True art challenges status quos, so, to this extent, all true art is political. But, consciously “political” art is propaganda that tries to control. The activist-artist aims to create art that stimulates discussion as opposed to art that propagandizes. The Adbuster’s Occupy Wall Street campaigns mobilized their audiences. Art serves many purposes during political protests, some of which allows protesters and others to communicate their purpose with outsiders. In tumultuous times, art has influenced political demonstrations. Eugène Delacroix’s “Liberty Leading the People” and Picasso’s “Guernica” both exemplify this influence, and Andy Warhol’s Death and Disaster Series commented on the media’s role in desensitizing violence. Through art, people better understand their place in the world and history and engage in different thoughts.
In the grand scheme of society, art helps people communicate and share information. Unlike debate, art transcends the barriers of language and time and can sculpt minds. It has both driven and passively observed social change. A single piece of artwork with a strong idea can influence people, spark conversations, and influence society as a whole. A picture is worth a thousand words, so, even more so than textbooks, art shows a lot about the origins of the world and previous civilizations. For example, The Potato Eaters by Van Gogh shows peasant life through his use of subdued colors and dim lighting. The rough details on their skin show the laborious life of rural peasants.
The recent movement of protests sweeping across America show the increase of people who are politically engaged, which is a good thing. However, the country has become too divided. A community has failed when people lose respect for one another. There will never be a unanimous agreement on specific issues, but that is how a democracy works. Both the left and the right should voice their opinions on important topics such as women’s rights, climate change, LGBTQ rights, and gun violence. These issues impact everyone, and everyone has a right to protest for what they believe is right. How people protest is vital. Nothing productive will come by devaluing someone else’s beliefs. America’s strength comes from the productive discourse of diverse opinions, not putting down those who do not hold the same beliefs as us.
Although art does not hold the answers to all of our problems, it is a fantastic starting point. Through art, people can see old issues from new perspectives and open their minds. The current political climate is dangerous due to the fear and resentment that spur it. Artistic expression is bold, powerful, and greater than fear. It is an excellent way of demonstrating passion efficiently.

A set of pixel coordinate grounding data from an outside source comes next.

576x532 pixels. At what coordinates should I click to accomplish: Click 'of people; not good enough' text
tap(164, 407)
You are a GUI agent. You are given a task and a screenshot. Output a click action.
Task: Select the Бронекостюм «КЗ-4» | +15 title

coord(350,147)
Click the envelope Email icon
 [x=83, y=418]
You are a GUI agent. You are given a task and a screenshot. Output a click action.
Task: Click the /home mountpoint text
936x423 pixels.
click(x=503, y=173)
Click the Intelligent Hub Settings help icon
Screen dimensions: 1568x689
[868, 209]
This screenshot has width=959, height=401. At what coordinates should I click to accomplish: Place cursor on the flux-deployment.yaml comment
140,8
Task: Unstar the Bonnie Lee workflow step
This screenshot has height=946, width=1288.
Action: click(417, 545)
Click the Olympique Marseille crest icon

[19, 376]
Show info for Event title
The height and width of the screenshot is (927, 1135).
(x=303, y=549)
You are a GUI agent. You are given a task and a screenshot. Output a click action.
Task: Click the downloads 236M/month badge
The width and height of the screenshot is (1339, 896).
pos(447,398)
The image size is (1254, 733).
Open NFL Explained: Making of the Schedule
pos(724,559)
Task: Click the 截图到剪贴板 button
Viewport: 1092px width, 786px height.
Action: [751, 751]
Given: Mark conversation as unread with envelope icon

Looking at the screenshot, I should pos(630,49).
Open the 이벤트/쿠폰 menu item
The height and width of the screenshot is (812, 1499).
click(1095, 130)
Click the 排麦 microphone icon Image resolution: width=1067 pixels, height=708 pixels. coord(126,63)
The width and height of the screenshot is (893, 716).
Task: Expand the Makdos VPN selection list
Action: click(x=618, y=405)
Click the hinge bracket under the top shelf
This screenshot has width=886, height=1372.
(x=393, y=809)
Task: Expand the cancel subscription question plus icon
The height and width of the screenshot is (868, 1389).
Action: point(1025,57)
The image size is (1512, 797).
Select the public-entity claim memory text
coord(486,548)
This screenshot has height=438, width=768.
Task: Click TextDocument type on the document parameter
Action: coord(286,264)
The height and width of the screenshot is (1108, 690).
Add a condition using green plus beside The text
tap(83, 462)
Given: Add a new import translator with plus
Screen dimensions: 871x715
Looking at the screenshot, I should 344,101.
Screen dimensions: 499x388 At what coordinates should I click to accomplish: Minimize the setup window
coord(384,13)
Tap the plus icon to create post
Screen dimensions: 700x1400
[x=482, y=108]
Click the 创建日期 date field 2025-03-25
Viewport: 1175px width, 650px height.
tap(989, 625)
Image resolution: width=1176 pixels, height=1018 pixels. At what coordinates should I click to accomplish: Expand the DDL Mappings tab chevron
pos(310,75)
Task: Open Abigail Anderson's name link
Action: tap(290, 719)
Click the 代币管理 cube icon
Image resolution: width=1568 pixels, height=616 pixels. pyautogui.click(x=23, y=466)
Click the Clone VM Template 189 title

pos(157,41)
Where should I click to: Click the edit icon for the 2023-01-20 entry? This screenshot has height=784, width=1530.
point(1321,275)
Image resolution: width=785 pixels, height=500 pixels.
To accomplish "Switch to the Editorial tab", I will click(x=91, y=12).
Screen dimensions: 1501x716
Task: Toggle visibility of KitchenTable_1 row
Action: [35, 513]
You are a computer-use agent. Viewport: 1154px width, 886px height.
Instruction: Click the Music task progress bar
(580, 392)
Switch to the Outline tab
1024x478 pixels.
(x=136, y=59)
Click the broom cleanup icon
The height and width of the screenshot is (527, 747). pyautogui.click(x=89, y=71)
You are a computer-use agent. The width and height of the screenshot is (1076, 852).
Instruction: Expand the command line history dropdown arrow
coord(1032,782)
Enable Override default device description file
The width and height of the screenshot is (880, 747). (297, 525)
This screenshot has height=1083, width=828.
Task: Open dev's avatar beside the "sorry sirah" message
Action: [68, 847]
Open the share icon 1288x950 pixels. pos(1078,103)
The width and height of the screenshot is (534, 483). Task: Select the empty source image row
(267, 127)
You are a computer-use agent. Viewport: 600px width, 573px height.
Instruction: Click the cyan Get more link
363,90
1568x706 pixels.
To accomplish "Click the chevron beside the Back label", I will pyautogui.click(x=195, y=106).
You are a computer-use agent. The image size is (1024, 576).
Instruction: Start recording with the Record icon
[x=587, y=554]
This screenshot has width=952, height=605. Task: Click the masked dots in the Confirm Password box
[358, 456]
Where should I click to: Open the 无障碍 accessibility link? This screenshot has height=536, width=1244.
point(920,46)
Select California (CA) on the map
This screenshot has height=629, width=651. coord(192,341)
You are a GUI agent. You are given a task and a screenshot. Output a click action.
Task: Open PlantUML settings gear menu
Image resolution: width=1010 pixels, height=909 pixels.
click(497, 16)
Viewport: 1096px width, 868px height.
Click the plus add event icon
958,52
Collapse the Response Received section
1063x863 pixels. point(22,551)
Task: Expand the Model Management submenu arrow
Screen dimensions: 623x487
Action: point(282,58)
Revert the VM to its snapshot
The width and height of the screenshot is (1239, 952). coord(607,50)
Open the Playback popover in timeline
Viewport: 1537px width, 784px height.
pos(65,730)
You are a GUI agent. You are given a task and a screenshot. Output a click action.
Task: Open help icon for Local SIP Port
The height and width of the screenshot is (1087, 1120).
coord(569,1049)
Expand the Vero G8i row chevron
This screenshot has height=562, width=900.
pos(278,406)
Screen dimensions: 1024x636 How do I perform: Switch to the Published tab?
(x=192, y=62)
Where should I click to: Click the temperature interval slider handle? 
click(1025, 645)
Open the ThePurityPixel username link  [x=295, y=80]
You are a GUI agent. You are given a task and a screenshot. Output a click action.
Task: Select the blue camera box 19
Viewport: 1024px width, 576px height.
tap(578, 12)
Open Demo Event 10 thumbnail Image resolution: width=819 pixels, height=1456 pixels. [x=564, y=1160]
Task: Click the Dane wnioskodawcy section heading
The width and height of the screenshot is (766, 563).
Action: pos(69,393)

The world can be frighteningly uncertain. The role of art is mainly to raise questions of significance in society. It would be very concerning if art was ever restricted and people became afraid to express their thoughts since we always need an outlet for new ideas. Art is not meant to please everyone but to engage viewers proactively. Art is usually a more productive and healthy way of expressing political views than violence and confrontation.